TASK TO CARRY OUT:
Lay out the lines from the one containing "Task: Click the" through the final line as a numbered list, skipping blank lines. Leave the pictures out.

======

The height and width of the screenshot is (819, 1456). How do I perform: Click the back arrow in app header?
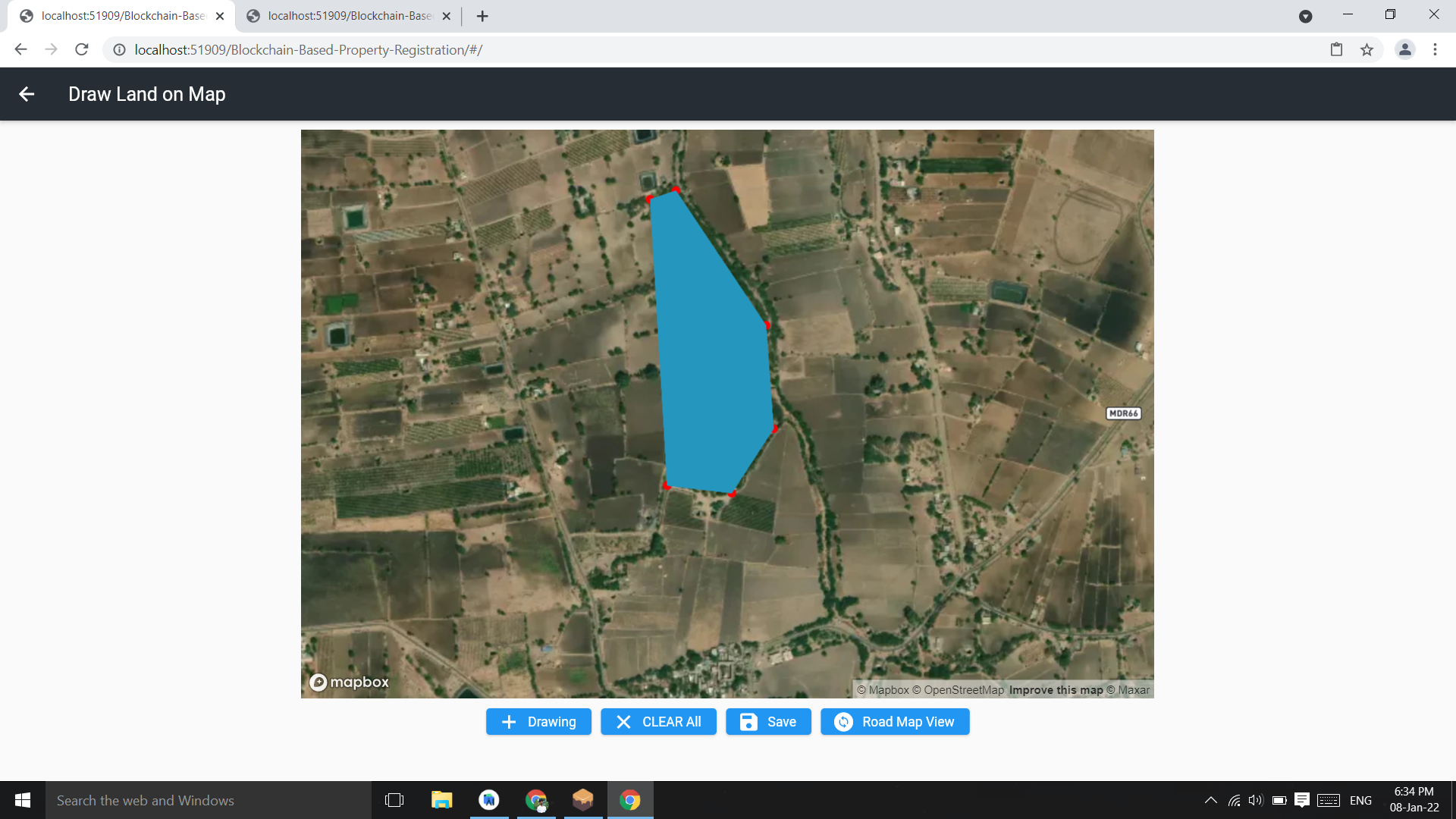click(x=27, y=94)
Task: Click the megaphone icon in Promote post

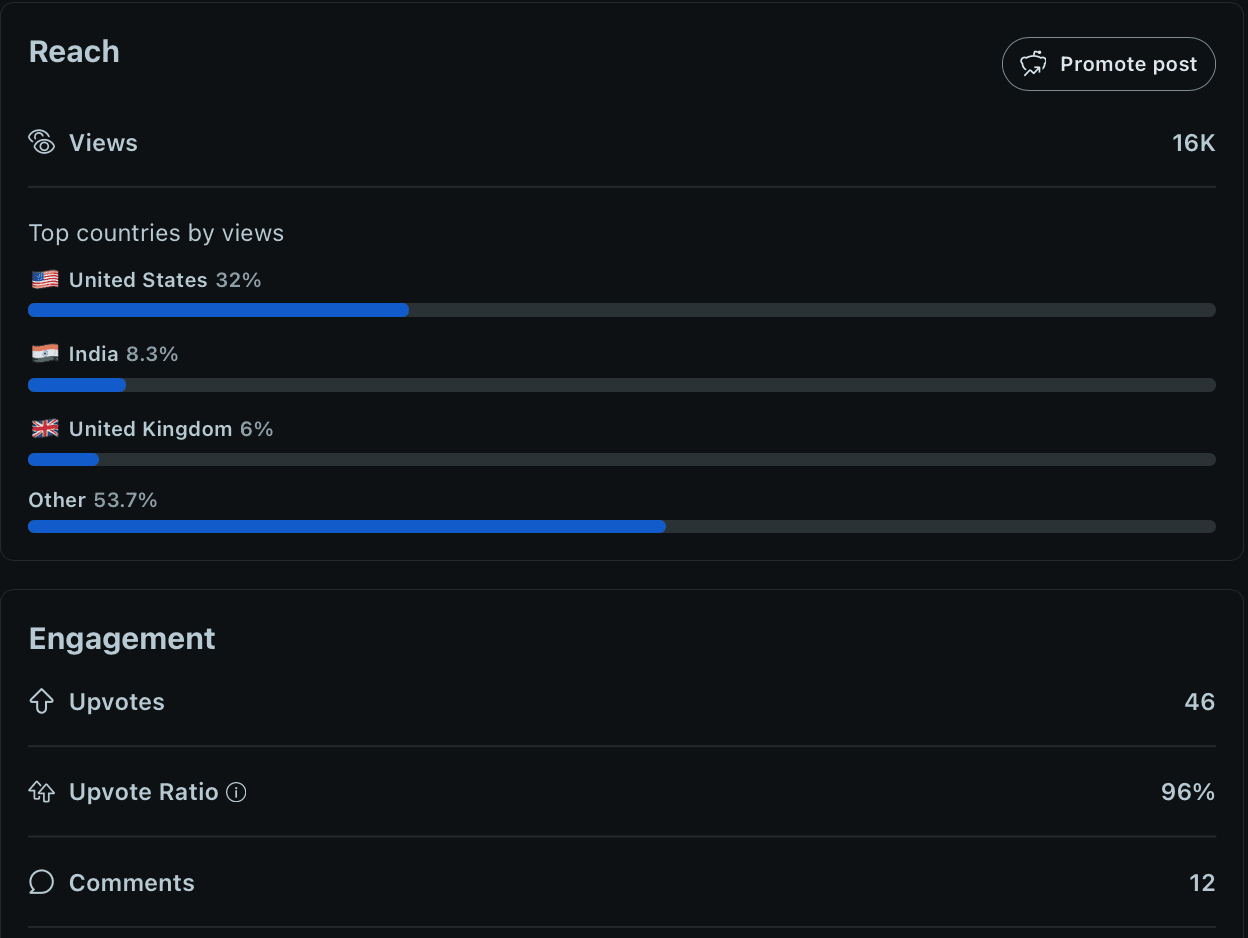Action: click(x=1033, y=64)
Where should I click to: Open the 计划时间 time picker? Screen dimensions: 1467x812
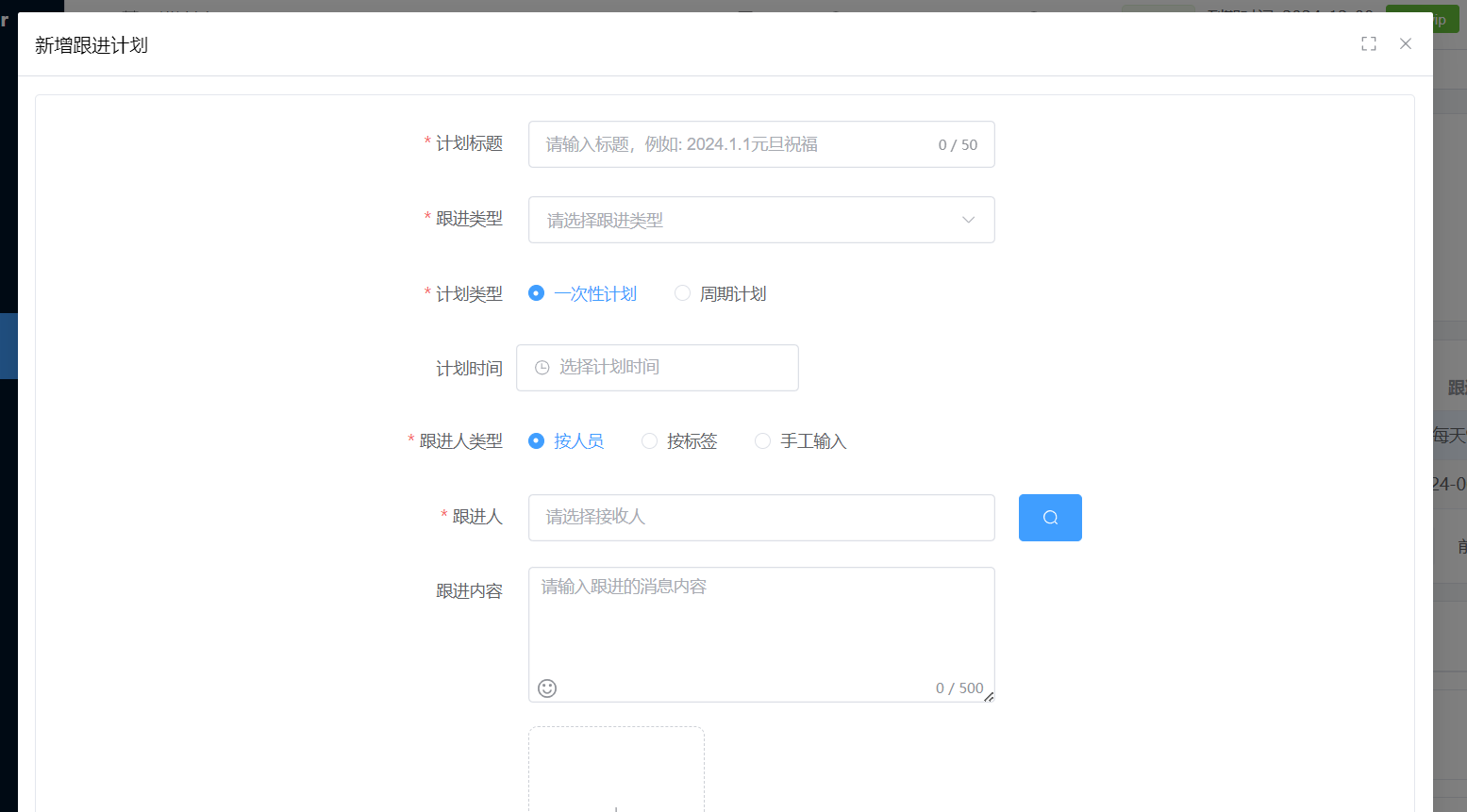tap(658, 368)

======

OUTPUT OF THE EXERCISE:
1. Task: Click the megaphone icon in Promote post
2. Action: click(x=1033, y=64)
3. Where should I click to: Open the 计划时间 time picker? Screen dimensions: 1467x812
4. tap(658, 368)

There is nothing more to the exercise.